RECORD SET:
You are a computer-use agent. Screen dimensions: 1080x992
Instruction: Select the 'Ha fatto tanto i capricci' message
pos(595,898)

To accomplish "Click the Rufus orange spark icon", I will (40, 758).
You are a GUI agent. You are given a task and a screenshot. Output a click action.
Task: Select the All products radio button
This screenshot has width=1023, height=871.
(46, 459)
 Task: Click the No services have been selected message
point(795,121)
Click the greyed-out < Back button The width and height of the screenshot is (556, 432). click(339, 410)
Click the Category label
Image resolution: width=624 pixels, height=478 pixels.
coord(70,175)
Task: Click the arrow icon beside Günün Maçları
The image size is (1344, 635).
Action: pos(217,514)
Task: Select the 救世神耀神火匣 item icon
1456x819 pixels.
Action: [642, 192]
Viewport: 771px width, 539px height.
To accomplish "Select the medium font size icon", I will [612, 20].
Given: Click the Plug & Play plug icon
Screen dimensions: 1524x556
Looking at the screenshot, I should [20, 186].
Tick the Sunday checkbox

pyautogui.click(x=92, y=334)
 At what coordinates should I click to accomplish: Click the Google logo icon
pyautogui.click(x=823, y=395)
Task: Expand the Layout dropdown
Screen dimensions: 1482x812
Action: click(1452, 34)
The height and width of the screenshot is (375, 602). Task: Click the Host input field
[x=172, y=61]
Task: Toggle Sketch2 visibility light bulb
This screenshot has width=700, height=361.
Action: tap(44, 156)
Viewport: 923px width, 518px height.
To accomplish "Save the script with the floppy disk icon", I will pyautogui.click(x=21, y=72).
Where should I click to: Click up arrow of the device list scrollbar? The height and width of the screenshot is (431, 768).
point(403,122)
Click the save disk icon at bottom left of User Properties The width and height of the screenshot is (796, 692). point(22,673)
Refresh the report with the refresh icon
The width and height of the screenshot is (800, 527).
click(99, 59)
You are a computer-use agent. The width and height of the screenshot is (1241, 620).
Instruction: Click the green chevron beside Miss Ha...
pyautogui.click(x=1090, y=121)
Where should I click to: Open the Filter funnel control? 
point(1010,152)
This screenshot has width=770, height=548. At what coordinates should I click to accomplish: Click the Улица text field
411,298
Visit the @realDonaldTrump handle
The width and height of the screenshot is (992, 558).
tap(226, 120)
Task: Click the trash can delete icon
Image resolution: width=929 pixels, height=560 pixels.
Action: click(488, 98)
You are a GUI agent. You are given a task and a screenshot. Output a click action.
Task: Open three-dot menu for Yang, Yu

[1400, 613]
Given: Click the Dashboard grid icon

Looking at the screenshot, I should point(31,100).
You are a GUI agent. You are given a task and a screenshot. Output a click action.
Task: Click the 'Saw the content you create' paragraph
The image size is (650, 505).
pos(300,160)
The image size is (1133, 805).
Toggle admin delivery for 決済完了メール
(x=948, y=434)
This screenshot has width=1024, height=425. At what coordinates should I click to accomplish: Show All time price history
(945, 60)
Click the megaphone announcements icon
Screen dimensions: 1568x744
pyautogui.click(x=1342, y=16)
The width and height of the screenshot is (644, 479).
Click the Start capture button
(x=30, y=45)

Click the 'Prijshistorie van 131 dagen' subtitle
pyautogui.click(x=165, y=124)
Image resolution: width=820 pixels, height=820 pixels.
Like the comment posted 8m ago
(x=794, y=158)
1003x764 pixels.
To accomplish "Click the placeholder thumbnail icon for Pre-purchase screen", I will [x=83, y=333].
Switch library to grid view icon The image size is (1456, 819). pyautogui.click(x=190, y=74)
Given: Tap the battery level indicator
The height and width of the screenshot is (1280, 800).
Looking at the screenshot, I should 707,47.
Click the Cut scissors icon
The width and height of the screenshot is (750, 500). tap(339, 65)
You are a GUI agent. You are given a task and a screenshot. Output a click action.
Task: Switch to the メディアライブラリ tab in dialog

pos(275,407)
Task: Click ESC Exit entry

EXERCISE BRIEF:
Copy the records verbatim, from the line containing "will (40, 758)." through the line containing "Click the save", inclusive.

REPLY:
To accomplish "Click the Rufus orange spark icon", I will (40, 758).
You are a GUI agent. You are given a task and a screenshot. Output a click action.
Task: Select the All products radio button
This screenshot has width=1023, height=871.
(46, 459)
 Task: Click the No services have been selected message
point(795,121)
Click the greyed-out < Back button The width and height of the screenshot is (556, 432). click(339, 410)
Click the Category label
Image resolution: width=624 pixels, height=478 pixels.
coord(70,175)
Task: Click the arrow icon beside Günün Maçları
The image size is (1344, 635).
Action: pos(217,514)
Task: Select the 救世神耀神火匣 item icon
1456x819 pixels.
Action: [642, 192]
Viewport: 771px width, 539px height.
To accomplish "Select the medium font size icon", I will [612, 20].
Given: Click the Plug & Play plug icon
Screen dimensions: 1524x556
Looking at the screenshot, I should [20, 186].
Tick the Sunday checkbox

pyautogui.click(x=92, y=334)
 At what coordinates should I click to accomplish: Click the Google logo icon
pyautogui.click(x=823, y=395)
Task: Expand the Layout dropdown
Screen dimensions: 1482x812
Action: click(1452, 34)
The height and width of the screenshot is (375, 602). Task: Click the Host input field
[x=172, y=61]
Task: Toggle Sketch2 visibility light bulb
This screenshot has width=700, height=361.
Action: tap(44, 156)
Viewport: 923px width, 518px height.
To accomplish "Save the script with the floppy disk icon", I will pyautogui.click(x=21, y=72).
Where should I click to: Click up arrow of the device list scrollbar? The height and width of the screenshot is (431, 768).
point(403,122)
Click the save disk icon at bottom left of User Properties The width and height of the screenshot is (796, 692). point(22,673)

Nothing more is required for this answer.